Мониторирование ЦВД является обязательным, поскольку это основной доступный показатель в оценке внутрисосудис-того объема, хотя у больных, получающих диализ через центральные венозные линии, довольно часто возникают стенозы центральных вен. Мониторирование с помощью катетера в легочной артерии и инвазивное измерение АД могут потребоваться у больных с тяжелыми сердечно-сосудистыми заболеваниями. Проведение непрерывного мониторинга системного АД может дать гарантию, что любая его динамика не останется незамеченной. Внезапные и чрезвычайно быстрые изменения АД, характерные для больных с ХПН, недопустимы в период острой реперфузии, поскольку степень и быстрота возникновения гипотензии в значительной степени определяют частоту возникновения ОКН в послеоперационном периоде. Задачей анестезиолога является своевременное обнаружение первых признаков гипотензии и их своевременная и адекватная коррекция.

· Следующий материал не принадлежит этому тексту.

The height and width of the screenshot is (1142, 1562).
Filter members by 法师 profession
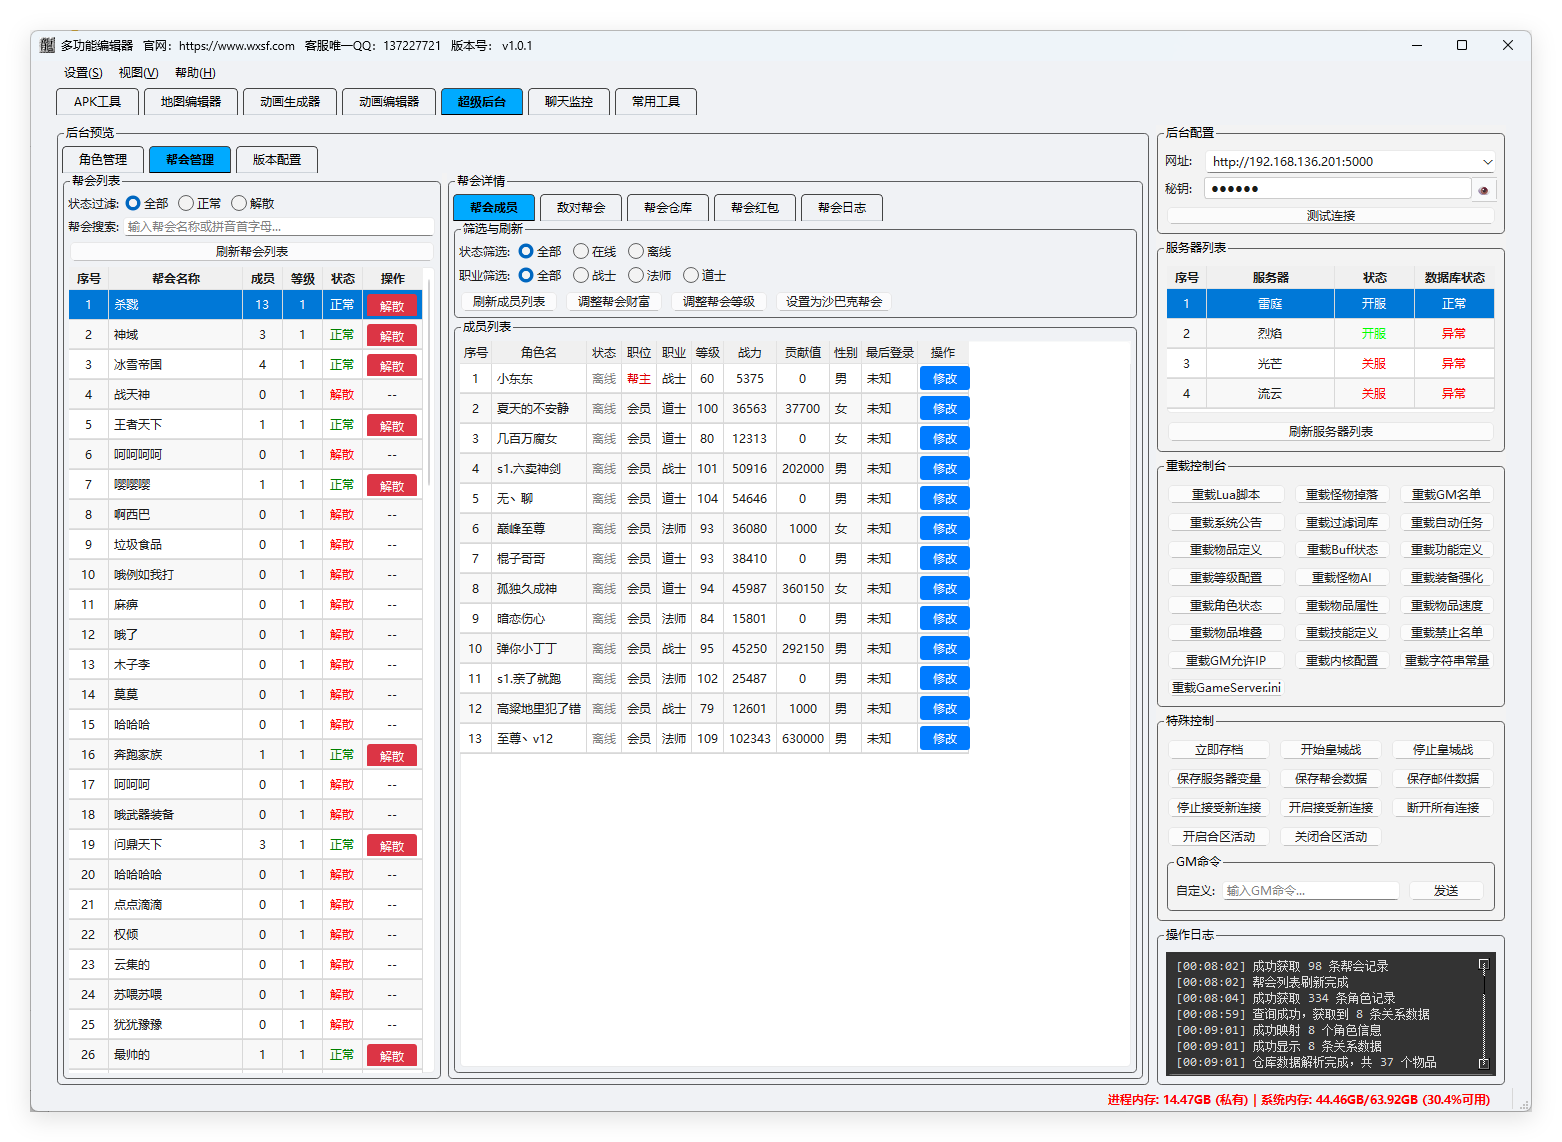(636, 276)
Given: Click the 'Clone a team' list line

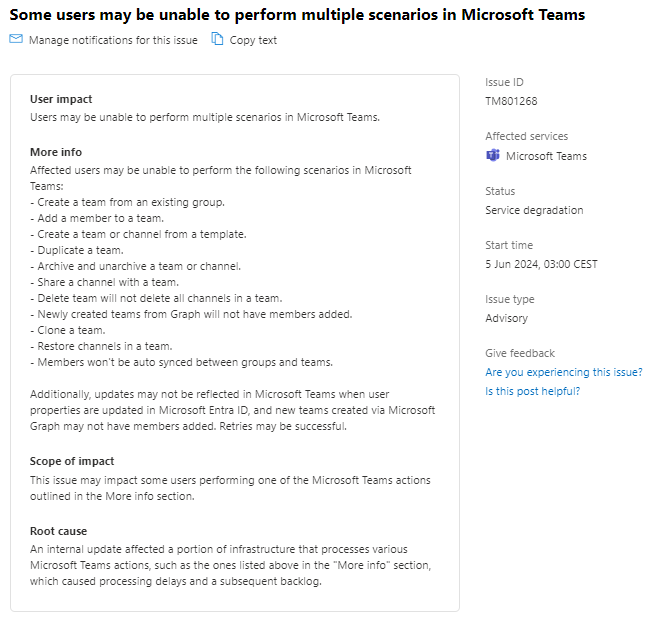Looking at the screenshot, I should (x=67, y=330).
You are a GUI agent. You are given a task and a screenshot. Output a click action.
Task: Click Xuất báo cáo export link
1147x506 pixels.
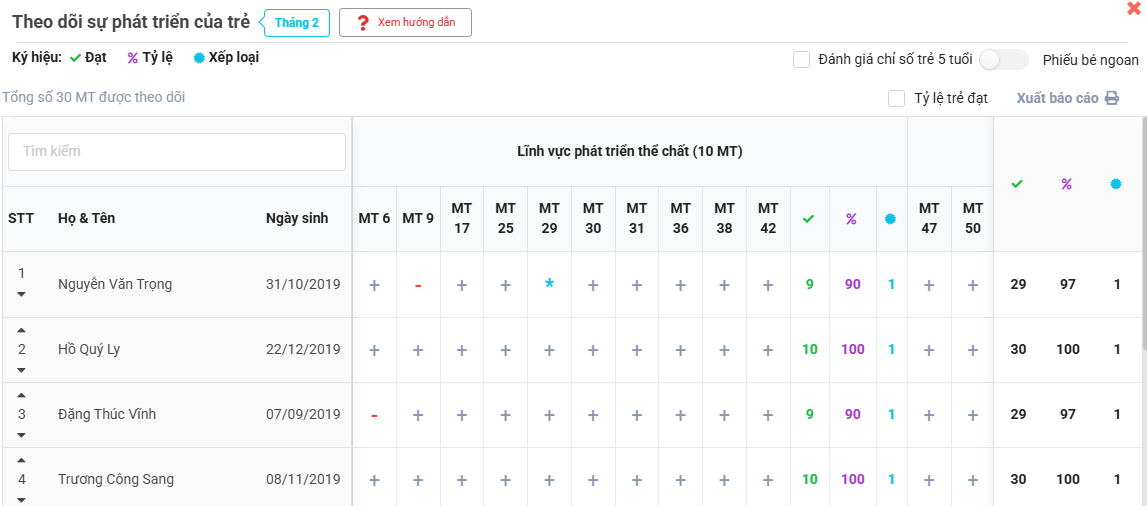point(1057,98)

Оценка состояния пациента после операции
Продолжительность операции (3-5 ч), использование ЛС с преимущественно внепеченочной метаболизацией предполагают возможность ранней экстубации на операционном столе. Поэтому основное внимание в раннем послеоперационном периоде должно уделяться профилактике тошноты и рвоты, эффективной оксигенации с помощью постоянной подачи кислорода через маску Хадсона, исключению предпосылок развития гипотермии, профилактике возникновения озноба и мышечной дрожи. С этой целью используются подогреваемые матрасы, термопледы, укутывание пациента одеялами, фольгой и т.п. Соблюдение адекватного терморежима имеет большое значение, поскольку процедура проведения ранней экстракорпоральной детоксикации с помощью плазмафереза, весьма часто применяющаяся в последнее время при трансплантации почки, может существенно снижать температуру тела. В условиях активно продолжающейся инфузионной терапии, особенно при наличии парадоксальной полиурии, весьма важен постоянный контроль волемии, который осуществляется путем постоянного или периодического мониторирования ЦВД.
Следует отметить тенденцию к ранней активизации больных с трансплантированной почкой. Большой объем движений и возможность ходить уже к исходу первых суток послеоперационного периода должны подразумевать предельно внимательный контроль за пациентами со стороны персонала.